La violencia real y objetiva es algo horrible, siniestro; insoportable para la mayor parte de las personas. La mayor parte de los que atacan con violencia verbal a un gobierno democráticamente elegido, no tienen en cuenta esto.

Hace muchos años tuve la posibilidad de observar una movilización obrera en Parque de los Patricios. Lo hice desde una esquina, sobre una terraza en un primer piso que daba al parque.
Varios vecinos habían subido ahí para seguir los acontecimientos. Los obreros, varios cientos con una línea de bombos al frente, coreaban consignas peronistas en contra el gobierno militar de esa época. En frente a ellos, del otro lado de la Avenida Caseros, una línea de la guardia de infantería, de una gran cantidad de policías a caballo, esperaban órdenes. Algunos de ellos, galones de sargento en las mangas, les gritaban a los obreros palabras desafiantes y señalaban a uno y a otro. Ya vas a ver vos, te tengo visto. Ese tipo de comentarios gritaban desde la altura de sus caballos. Curiosamente no escuché insultos y tal vez por eso las amenazas resultaban más ominosas; no había humor, había algo definitivo en esas amenazas. Mezclados entre los policías a caballo, se movían discretamente y de civil, hombres silenciosos y atentos a lo que sucedía.

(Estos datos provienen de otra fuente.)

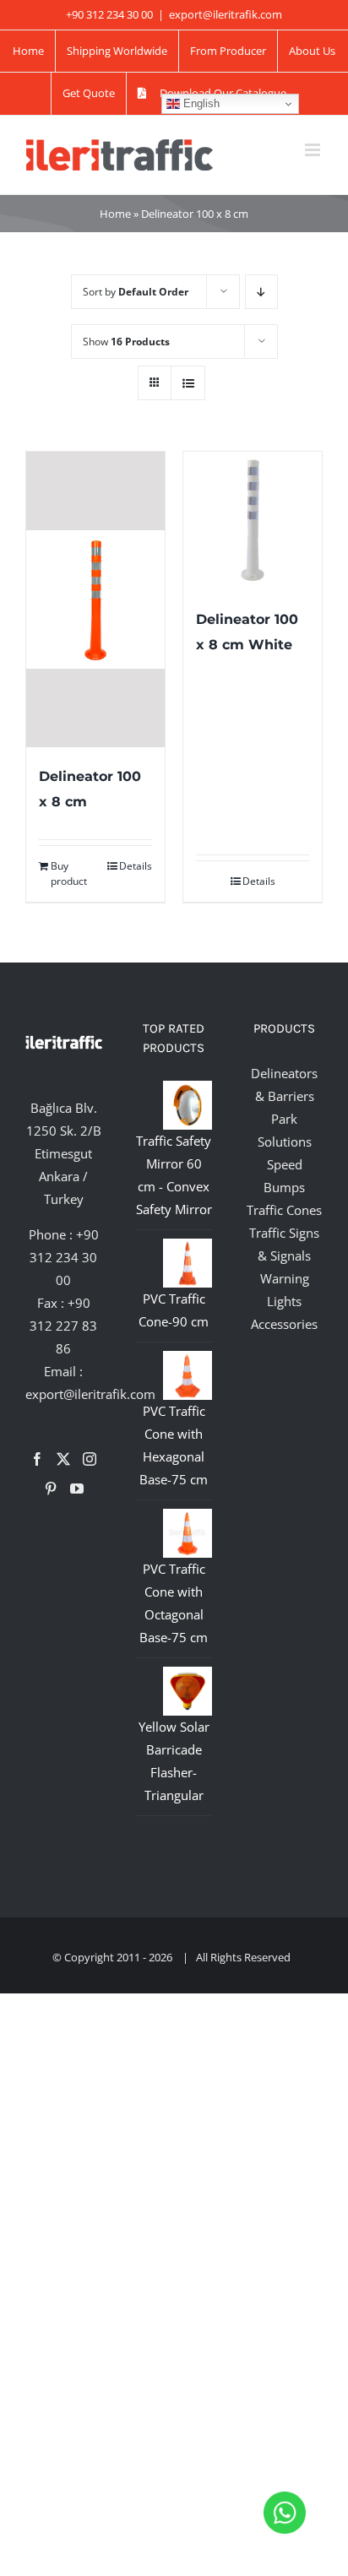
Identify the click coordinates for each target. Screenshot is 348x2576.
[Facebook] (37, 1459)
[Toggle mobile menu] (314, 150)
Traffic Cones (284, 1209)
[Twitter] (63, 1459)
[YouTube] (77, 1488)
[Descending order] (261, 291)
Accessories (284, 1323)
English (200, 103)
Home (115, 213)
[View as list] (187, 382)
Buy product (69, 873)
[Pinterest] (50, 1488)
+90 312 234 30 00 (64, 1257)
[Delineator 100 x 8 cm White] (252, 521)
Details (135, 866)
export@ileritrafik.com (225, 14)
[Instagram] (89, 1459)
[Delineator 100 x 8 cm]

En mi terraza, todos los presentes parecían escandalizados por los obreros que perturbaban el orden, no dejaban tranquila a la gente y, seguro, terminarían estropeando el parque, que ya de por sí estaba bastante estropeado por la falta de mantenimiento típica de esos tiempos. Qué se creen esos, decían en la terraza. Y hasta se oyó algún negro de mierda, siempre jodiendo.
En esa terraza había gente de una clase media muy baja, gente común de un barrio común de la Ciudad de Buenos Aires, no muy diferentes a los obreros de las fábricas de la zona que debían constituir el grueso de los manifestantes.
Durante mucho tiempo, tal vez dos horas, los obreros siguieron cantando y los policías amenazando y tratando de mantener la línea de los caballos que debían estar tan aburridos como ellos o tal vez nerviosos por el retumbar explosivo y continuo de los bombos.
En la terraza la gente también se aburría del espectáculo, algunos bajaban a hacer alguna diligencia, otros subían a ver si había alguna novedad, otros tomaban mate, las amigas se contaban chismes y los hombres hablaban de fútbol. Muy pocos nos sentíamos preocupados por lo que podía suceder o escandalizados por la actitud aparentemente tan poco humana de los que nos rodeaban. Por que no los sacan a patadas en el culo de una vez.
El aumento de la tensión terminó con las conversaciones de la terraza. A pesar de los bombos, se percibía cómo los obreros se habían quedado en silencio.
No escuché la orden pero los policías cargaron, a caballo y sable en mano, contra los obreros.
El revuelo fue enorme, la altura de los caballos no dejaba ver bien qué pasaba pero los brazos de los policías, armados con sable, subían y bajaban con una violencia salvaje. Ahora sí los policías gritaban desaforados toda clase de barbaridades.
En la terraza se hizo un silencio horrorizado e incómodo.
La batalla en la plaza era terrible, los caballos patinaban en el asfalto con esa característica falta de elegancia y brutalidad que tienen cuando deben llevar a jinetes peleando. Algún animal, inclusive, cayó al suelo.
Detrás de la batalla había varios coches patrulleros con policías armados con armas pesadas. Muy atentos a lo que sucedía aunque probablemente no podían ver gran cosa, tal vez menos que nosotros, desde nuestra terraza.
Las caras de la gente de la terraza se fueron cerrando. Fue evidente el cambio de posición. Ahora se los veía pasar del desconcierto a la furia. No se puede hacer eso con la gente dijo alguno.
De entre los caballos, policías y obreros, salió uno de los hombres de civil. Se acercó al patrullero que estaba debajo de la terraza, el más próximo, y, pistola en la cintura, mostró al policía más cercano sus pantalones. Mirá a estos hijos de puta cómo me dejaron los pantalones que eran blancos y estaban totalmente ensangrentados de la rodilla para abajo.
Todos los que estaban el a terraza, sin excepción, gritaron barbaridades a los policías. Hijos de puta fue lo más suave. Salvo alguna vieja que gritaba salvajes, salvajes.

Tal vez los militares del proceso, como los nazis, sabían que la reacción de la gente común, más allá de las cuestiones declamativas, creencias hijas de las presiones políticas o mediáticas, sería humana, en el mejor sentido de la palabra. Por eso escondieron la violencia extrema en los campos de concentración.